Road to where at Royal Phoenix Business Park at the former Avtex Superfund site in Front Royal? File Photos/Royal Examiner
Our local Front Royal-Warren County Economic Development Authority, questioned for several months without substantive reply about its deal with ITFederal, immediately came to mind as I read the lengthy and comprehensive report. ITFederal’s similarly-ballyhooed plan appears to be evaporating at the same speed as our congressional representative Bob Goodlatte, who helped snip the ribbon at the ITFederal site in Front Royal in October 2015. Goodlatte has also declined comment on the project he has been credited by our EDA executive director for bringing here as an “economic development opportunity” that would allegedly produce 400 to 600 jobs on the back of a publicized $40-million investment.
It struck me as odd that President Trump was not yet trumpeting ITFederal’s project, if there really is one. After all, we are only 70 miles west of his new home!
The Post article made me worry if we will end up like the disappointed EDA and people of Harrisburg, PA. I say that because our EDA recently announced not only a one-year extension of deadlines for the ITFederal project, but also a reduction in its scope, at least of Phase One of the promised multi-layered project. But we are told not to lose faith. After all, a few truckloads of dirt have been moved to the site.

Will fill dirt or smoke and mirrors be the dominant foundation for the first Avtex/Royal Phoenix commercial redevelopment client?

The Post article suggests that corporations across the country – the newspaper identified IBM, Intel, Softfbank and Aliba – “have made an unusual display of loudly announcing their intentions to invest in the United States … much to Trump’s delight.” For the record, President Obama did the same in 2012 when he visited the announced $5 billion site of a new computer chip plant in Arizona – but that facility was never completed either.
Meanwhile, the co-owner of a Harrisburg construction firm reportedly tried to “chase down information” about the planned $30-million Foxconn factory.

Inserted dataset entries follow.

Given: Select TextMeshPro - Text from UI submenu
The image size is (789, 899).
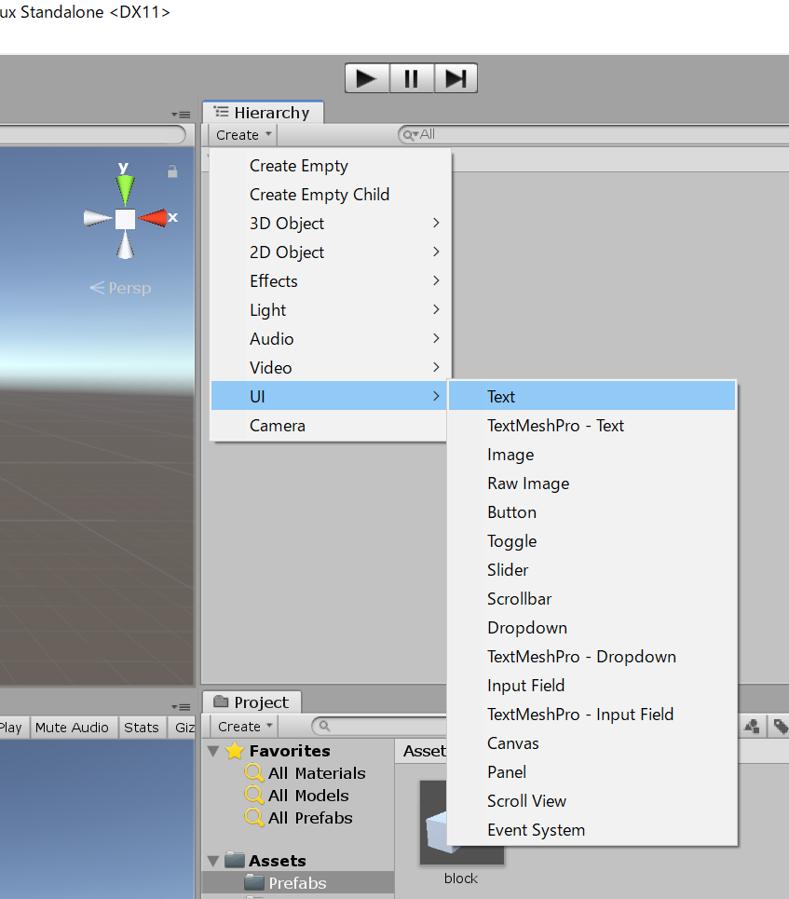Looking at the screenshot, I should coord(555,426).
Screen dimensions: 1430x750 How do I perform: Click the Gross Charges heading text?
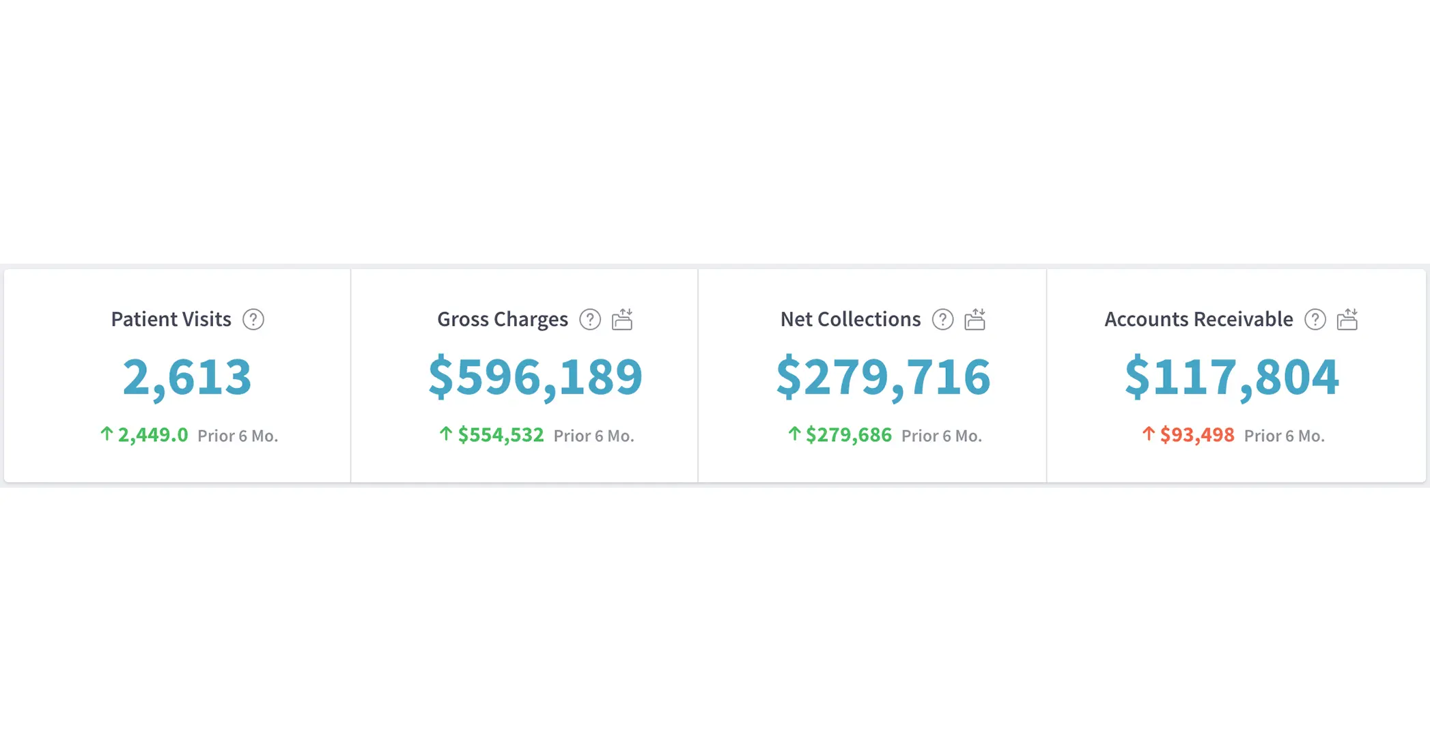(503, 319)
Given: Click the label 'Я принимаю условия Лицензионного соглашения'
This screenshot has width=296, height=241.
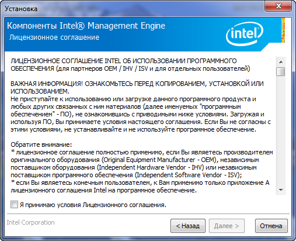Looking at the screenshot, I should click(x=93, y=205).
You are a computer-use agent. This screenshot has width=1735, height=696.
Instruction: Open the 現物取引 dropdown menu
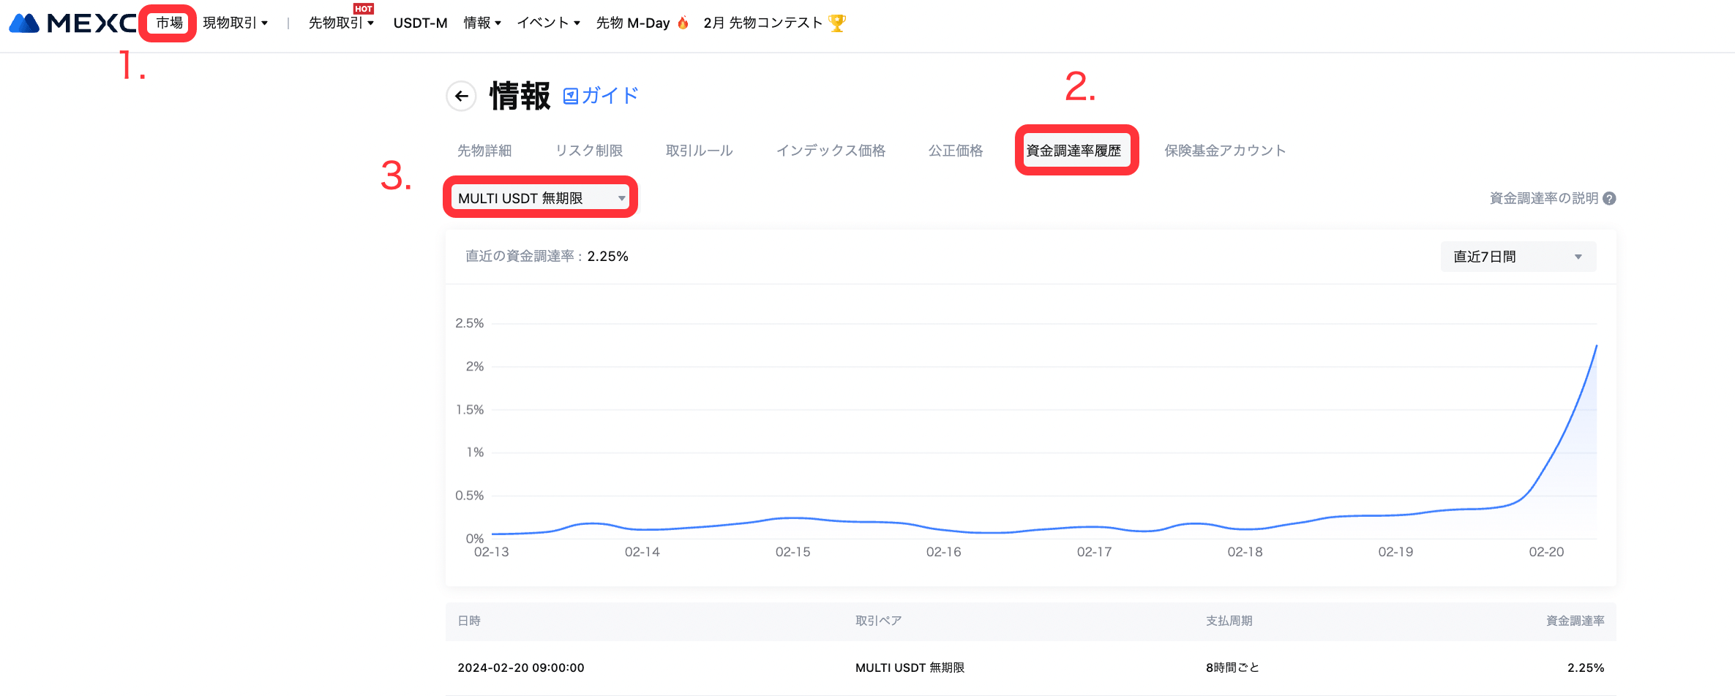tap(235, 23)
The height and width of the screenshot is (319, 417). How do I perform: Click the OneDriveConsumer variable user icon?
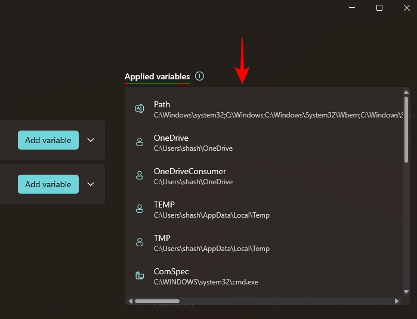140,175
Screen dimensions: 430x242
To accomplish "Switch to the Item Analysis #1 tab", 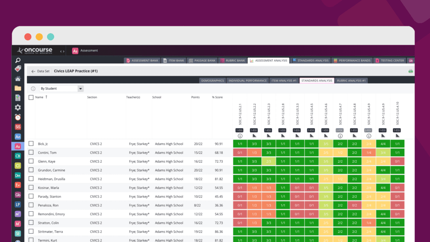I will 284,80.
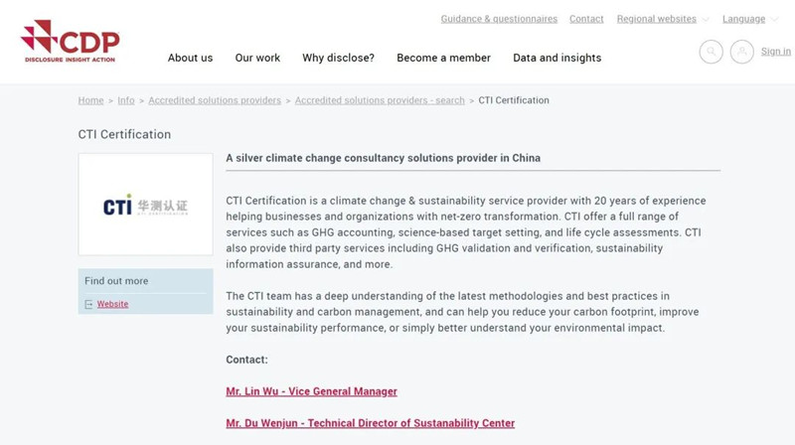This screenshot has width=795, height=445.
Task: Click the CTI Certification logo thumbnail
Action: click(x=145, y=205)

“It felt like I was grabbing Jell-O; it never got any traction,” he is quoted as saying. Sort of like my colleague Roger Bianchini or Town Councilwoman Bébhinn Egger trying to chase down detail or assurances about ITFederal at Royal Phoenix in Front Royal.
Should we worry that our EDA and its Executive Director Jennifer McDonald are being taken down a similar road as the Harrisburg people? It looks like these fairy tale projects are far more widespread than I thought. The Pennsylvania experience mirrors our own in so many ways that I am suspicious that ITFederal’s plan for Front Royal may never come to fruition.
I guess as the ever-wise “they” say, time will tell.
* Footnote: Foxconn reportedly has more than 1 million employees, mostly in China.